*Exercise goal*.
Copy out exactly the stretch of the listing below that begins at the line containing "Image resolution: width=535" and ends at the line containing "Task: Click the Azure DevOps account icon", and copy nothing outside it.

↓↓↓

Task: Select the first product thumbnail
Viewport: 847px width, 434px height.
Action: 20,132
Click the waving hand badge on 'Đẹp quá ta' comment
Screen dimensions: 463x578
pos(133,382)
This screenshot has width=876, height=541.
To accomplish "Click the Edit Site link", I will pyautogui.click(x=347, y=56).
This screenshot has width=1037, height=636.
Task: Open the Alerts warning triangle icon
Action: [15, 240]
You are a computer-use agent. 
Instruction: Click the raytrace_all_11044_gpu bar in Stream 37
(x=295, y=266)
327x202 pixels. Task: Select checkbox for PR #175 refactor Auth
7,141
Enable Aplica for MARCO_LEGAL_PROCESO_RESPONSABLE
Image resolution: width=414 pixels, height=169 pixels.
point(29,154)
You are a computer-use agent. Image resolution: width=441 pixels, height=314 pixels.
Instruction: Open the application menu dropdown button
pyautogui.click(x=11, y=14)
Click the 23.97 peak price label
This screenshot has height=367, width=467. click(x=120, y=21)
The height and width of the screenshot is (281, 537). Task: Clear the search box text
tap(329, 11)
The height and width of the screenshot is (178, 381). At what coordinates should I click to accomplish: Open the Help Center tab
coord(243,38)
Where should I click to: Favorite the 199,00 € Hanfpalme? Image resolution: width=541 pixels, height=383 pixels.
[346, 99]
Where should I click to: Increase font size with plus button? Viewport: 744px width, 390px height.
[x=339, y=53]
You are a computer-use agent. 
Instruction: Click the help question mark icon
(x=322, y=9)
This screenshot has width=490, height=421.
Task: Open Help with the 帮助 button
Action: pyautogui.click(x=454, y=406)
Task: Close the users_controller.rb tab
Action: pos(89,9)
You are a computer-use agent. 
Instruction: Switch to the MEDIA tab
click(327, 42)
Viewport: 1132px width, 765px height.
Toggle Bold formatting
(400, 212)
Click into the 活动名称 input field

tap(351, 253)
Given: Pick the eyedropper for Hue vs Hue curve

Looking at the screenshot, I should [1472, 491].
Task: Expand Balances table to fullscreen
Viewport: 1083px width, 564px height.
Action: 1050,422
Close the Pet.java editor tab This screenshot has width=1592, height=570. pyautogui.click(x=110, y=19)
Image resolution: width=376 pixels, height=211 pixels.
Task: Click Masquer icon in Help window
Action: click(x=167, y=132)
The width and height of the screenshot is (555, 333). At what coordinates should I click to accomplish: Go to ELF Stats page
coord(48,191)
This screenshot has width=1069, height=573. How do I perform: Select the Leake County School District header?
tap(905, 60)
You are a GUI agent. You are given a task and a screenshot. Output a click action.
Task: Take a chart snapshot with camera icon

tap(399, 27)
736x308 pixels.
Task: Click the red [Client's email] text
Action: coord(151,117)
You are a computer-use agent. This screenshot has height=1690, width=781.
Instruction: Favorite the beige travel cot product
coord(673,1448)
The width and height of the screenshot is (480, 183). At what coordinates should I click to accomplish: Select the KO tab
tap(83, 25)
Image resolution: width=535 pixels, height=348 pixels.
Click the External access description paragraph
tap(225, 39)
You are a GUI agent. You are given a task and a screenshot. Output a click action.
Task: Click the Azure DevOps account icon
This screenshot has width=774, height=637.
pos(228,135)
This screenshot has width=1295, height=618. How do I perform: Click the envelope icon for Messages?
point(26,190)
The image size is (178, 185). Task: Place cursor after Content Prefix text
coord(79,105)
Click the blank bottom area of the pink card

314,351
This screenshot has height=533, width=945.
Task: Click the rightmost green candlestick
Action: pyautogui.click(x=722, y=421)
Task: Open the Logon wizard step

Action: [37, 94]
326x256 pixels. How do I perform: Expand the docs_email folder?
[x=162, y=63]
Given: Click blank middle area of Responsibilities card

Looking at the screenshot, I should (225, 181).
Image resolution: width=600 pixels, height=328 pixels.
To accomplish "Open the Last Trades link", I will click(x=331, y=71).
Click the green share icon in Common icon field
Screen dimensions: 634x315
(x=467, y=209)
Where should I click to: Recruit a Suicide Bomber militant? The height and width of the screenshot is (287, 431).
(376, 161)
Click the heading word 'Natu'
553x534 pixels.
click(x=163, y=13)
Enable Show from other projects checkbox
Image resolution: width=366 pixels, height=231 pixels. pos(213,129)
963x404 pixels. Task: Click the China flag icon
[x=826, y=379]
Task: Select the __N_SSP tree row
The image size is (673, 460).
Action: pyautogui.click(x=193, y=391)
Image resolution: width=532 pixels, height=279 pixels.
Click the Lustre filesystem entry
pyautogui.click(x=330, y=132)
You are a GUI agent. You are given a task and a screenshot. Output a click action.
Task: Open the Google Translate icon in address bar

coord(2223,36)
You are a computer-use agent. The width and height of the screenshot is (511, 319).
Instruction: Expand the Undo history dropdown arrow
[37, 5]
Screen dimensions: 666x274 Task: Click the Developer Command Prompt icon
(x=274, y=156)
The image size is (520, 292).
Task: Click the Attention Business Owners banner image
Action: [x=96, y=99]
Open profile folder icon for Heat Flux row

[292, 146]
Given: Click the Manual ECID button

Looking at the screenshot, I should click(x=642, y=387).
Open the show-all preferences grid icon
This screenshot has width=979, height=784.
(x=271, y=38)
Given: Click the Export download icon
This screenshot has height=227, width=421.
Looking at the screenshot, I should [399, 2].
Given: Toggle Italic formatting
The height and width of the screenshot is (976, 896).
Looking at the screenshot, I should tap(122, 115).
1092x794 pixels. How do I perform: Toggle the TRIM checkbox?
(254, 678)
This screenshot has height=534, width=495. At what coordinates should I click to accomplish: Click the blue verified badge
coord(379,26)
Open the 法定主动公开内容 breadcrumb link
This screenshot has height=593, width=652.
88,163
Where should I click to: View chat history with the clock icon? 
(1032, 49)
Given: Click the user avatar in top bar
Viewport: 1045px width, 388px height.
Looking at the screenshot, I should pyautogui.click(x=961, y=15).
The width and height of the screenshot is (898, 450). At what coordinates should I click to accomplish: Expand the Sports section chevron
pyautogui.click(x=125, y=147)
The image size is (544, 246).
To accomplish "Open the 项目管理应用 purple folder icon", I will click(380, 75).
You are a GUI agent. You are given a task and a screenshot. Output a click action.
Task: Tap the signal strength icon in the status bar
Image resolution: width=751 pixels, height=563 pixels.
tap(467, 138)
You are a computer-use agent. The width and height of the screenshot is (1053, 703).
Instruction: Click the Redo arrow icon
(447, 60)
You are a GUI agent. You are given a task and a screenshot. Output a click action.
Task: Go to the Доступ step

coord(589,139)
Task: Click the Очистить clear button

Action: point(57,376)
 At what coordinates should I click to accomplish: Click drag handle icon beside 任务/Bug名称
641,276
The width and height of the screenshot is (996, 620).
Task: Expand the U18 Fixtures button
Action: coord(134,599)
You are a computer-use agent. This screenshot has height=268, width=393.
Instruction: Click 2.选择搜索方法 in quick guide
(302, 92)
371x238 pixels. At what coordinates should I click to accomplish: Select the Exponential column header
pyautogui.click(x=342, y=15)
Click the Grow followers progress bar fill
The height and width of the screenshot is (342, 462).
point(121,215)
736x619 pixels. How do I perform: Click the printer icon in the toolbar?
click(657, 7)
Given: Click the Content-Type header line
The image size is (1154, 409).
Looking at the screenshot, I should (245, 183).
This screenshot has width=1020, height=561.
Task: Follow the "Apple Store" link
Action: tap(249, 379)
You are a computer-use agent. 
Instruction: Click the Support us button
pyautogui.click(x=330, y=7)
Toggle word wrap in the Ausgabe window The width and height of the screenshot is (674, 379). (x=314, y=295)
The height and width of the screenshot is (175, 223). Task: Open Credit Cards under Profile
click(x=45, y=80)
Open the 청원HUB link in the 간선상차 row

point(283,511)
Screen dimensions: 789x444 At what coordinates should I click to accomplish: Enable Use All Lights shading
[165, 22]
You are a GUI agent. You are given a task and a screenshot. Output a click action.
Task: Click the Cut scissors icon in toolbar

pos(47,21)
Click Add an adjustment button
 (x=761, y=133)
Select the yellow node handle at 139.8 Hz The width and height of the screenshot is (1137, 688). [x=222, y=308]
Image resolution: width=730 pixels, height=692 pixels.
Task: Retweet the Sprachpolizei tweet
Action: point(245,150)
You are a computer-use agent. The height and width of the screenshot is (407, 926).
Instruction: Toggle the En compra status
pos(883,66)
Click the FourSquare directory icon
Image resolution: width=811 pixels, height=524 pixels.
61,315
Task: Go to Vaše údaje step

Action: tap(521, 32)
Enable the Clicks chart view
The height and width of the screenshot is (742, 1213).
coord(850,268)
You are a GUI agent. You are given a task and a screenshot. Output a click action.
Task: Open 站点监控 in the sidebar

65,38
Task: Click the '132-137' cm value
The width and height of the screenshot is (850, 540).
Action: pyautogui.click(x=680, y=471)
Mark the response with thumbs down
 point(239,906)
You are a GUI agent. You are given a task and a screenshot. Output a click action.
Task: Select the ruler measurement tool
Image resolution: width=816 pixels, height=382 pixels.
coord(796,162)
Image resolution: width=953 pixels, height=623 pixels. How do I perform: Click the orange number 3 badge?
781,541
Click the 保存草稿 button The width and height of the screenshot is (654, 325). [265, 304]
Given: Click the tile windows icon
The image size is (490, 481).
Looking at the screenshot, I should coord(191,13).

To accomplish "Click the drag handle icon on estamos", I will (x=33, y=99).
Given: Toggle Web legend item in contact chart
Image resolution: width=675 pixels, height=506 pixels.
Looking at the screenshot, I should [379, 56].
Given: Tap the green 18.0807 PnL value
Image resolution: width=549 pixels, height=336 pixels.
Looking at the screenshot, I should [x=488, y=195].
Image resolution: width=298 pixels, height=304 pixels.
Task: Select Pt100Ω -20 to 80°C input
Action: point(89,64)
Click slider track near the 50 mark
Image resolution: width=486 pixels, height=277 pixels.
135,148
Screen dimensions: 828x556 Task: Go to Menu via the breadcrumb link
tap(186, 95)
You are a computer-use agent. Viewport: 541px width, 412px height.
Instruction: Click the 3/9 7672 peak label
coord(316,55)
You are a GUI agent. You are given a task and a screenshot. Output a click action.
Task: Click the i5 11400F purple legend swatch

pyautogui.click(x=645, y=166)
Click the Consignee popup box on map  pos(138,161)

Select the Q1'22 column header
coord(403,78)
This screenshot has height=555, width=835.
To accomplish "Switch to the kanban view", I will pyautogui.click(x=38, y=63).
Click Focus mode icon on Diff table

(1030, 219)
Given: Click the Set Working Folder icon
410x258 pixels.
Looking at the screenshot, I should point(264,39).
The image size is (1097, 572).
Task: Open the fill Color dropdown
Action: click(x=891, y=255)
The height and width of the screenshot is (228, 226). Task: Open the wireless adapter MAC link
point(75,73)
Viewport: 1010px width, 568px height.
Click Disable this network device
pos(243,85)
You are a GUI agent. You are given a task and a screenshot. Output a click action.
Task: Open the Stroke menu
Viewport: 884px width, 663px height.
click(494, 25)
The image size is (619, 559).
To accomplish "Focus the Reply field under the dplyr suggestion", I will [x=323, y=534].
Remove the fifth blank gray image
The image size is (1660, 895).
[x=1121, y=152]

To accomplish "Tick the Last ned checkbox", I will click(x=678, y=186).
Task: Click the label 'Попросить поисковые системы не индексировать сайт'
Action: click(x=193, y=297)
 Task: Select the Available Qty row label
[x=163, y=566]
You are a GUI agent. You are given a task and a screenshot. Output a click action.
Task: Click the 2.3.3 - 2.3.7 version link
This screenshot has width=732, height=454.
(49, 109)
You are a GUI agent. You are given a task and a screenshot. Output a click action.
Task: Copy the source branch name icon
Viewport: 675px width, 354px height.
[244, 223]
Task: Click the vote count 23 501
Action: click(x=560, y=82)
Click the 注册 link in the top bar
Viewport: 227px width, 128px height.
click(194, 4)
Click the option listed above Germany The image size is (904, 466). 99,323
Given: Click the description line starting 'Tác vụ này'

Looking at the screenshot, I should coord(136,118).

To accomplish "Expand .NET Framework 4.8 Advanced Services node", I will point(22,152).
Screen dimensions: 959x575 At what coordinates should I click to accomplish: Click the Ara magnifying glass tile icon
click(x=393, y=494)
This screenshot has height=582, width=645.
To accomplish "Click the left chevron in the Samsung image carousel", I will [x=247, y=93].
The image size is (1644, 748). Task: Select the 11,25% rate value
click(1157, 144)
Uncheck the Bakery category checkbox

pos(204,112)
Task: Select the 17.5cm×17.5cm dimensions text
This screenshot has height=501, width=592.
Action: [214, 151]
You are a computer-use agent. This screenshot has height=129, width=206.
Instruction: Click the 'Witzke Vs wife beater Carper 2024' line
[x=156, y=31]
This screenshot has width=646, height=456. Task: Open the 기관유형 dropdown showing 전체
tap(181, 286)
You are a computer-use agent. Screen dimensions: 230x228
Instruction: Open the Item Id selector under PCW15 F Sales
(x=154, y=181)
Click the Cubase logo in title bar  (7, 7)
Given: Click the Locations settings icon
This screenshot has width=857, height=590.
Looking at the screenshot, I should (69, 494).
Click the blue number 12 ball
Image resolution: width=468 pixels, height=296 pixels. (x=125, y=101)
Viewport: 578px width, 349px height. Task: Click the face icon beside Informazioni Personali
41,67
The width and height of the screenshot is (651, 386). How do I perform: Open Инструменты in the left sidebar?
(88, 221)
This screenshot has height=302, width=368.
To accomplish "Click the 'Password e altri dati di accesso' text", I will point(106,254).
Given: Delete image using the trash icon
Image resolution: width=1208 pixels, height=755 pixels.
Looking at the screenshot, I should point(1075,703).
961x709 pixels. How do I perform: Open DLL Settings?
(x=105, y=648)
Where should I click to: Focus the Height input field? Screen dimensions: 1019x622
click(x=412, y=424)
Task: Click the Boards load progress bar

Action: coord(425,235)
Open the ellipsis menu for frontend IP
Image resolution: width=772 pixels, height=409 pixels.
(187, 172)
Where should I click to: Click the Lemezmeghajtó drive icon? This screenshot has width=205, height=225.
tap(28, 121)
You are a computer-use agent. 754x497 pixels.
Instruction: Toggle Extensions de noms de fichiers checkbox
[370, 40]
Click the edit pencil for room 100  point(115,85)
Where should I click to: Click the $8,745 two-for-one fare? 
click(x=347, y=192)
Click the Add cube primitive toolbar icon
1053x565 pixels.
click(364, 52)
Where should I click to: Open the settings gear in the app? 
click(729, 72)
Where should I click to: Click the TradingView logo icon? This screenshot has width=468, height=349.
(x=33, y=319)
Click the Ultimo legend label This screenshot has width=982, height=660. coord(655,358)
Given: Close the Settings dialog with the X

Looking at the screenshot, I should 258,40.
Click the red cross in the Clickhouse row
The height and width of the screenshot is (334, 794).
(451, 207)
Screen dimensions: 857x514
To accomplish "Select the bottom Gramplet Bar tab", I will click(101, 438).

↑↑↑

*Problem solution*.
Image resolution: width=535 pixels, height=348 pixels.
Click the External access description paragraph
tap(225, 39)
You are a GUI agent. You are given a task and a screenshot. Output a click action.
Task: Click the Azure DevOps account icon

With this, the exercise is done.